Pero Vox no es un partido fascista. En su seno cabe lo más granado de la reacción nacionalista española, desde jueces imputados por prevaricación a balas perdidas como el propio Santiago Abascal, mantenido con las subvenciones públicas después que el propio PP le expulsase de sus filas… pero no se trata de una fuerza política fascista. En primer lugar, porque el fascismo, como corriente histórica que aglutinó a las fuerzas de la reacción burguesa contra las fuerzas proletarias dirigidas por el Partido Comunista en el periodo inmediatamente posterior a la I Guerra Mundial, es un movimiento específicamente antiproletario, luego en ausencia de un proletariado que lucha, que defiende en los puestos de trabajo y en la calle sus propios intereses de clase, dando lugar a una lucha que va más allá del enfrentamiento meramente sindical y que apunta a la destrucción del Estado de clase de la burguesía, es absurdo hablar de fascismo.
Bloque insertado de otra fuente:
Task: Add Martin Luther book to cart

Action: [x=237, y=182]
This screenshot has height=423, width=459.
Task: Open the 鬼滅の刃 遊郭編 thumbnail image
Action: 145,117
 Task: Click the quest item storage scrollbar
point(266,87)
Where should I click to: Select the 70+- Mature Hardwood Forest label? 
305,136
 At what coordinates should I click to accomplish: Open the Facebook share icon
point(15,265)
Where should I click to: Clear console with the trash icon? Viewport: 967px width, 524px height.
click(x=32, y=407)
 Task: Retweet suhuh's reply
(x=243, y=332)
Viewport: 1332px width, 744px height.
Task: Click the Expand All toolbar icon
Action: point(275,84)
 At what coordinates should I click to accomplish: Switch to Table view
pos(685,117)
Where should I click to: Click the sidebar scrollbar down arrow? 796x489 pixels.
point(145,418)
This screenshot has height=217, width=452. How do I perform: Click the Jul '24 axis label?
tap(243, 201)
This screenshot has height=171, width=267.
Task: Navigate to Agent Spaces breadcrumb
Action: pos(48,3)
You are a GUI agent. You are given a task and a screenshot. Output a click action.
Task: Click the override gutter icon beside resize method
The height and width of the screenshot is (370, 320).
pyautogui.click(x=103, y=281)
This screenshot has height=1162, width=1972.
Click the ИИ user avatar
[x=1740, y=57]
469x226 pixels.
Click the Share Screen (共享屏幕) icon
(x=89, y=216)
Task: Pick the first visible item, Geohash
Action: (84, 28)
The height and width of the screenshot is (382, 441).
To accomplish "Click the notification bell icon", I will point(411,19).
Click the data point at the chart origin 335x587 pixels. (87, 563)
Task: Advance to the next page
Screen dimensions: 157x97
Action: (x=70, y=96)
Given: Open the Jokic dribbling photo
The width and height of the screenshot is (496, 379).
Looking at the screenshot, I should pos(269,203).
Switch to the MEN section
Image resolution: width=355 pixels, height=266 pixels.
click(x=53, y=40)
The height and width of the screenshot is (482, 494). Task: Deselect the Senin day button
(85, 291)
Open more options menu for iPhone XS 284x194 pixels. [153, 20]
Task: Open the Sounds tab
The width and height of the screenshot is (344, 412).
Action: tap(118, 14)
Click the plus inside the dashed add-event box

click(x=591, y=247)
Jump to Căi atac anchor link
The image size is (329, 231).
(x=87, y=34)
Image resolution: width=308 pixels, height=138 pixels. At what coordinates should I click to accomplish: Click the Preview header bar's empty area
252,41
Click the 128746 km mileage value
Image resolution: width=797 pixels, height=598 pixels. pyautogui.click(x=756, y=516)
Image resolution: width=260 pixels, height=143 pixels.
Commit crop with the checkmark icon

Y quien lo hace, busca únicamente azuzar más que el miedo al fascismo, la reacción antifascista, es decir, la unión sagrada entre las clases bajo la excusa de la defensa de las libertades y la democracia. En este caso, con el fantasma del fascismo se quiere justificar los próximos meses de la política de Podemos, en los que cederá finamente cualquier resto del ropaje simplemente popular con el que se ha cubierto y se convertirá abiertamente en el chico de los recados del PSOE.

Y, en segundo lugar, porque la burguesía española no necesita hoy un partido fascista. No busca hacer un paréntesis en su gobierno democrático sobre la clase proletaria para aplicar contra esta todas sus fuerzas, para descabezar su vanguardia y aplastar bajo el peso del sometimiento al Estado de sus organizaciones sindicales para la lucha económica (ambas, vanguardia política y organizaciones sindicales de clase, hoy trágicamente ausentes).

Vox refuerza y reforzará la democracia: incluyéndose como fuerza de la derecha, balanceará el Parlamento, aglutinará formalmente a fuerzas que estaban ocultas en el magma del bipartidismo… para reforzar el propio sistema parlamentario ayudando a liquidar las partes obsoletas de ese bipartidismo que ya no alcanza a mantener el orden democrático sin presentar serias fisuras.

La clase proletaria, hoy ajena a la lucha por sus intereses de clase, tanto sobre el terreno de la defensa inmediata de sus condiciones de existencia como sobre el, más amplio, de la lucha política, va a ser bombardeada por parte de sus «representantes» de izquierda con eslóganes y consignas anti fascistas. Pero para lo que debe prepararse no es para el advenimiento de un segundo Caudillo, sino para una situación en la cual la clase burguesa hará pesar cada vez más sobre sus hombros las exigencias económicas para salir de la crisis capitalista, a la vez que le ofrece más y más democracia, en nombre de España o de Cataluña, a favor o en contra de tal ley, con tantos o con tantos más partidos políticos en el show electoral. Sin duda Vox representará un endurecimiento de las políticas anti obreras de la burguesía, tal y como lo representaron las «medidas excepcionales» del último gobierno de Zapatero o los famosos «recortes» de los gobiernos populares… Pero, como en todas esas ocasiones, la burguesía lanzará su envite en nombre de la democracia, el respeto a la legalidad y la defensa de la Constitución. Y todos aquellos que, en nombre de un antifascismo aguado, le llamen a luchar precisamente en defensa de la democracia, la legalidad y la Constitución podrán ser identificados inmediatamente como el peor de los enemigos.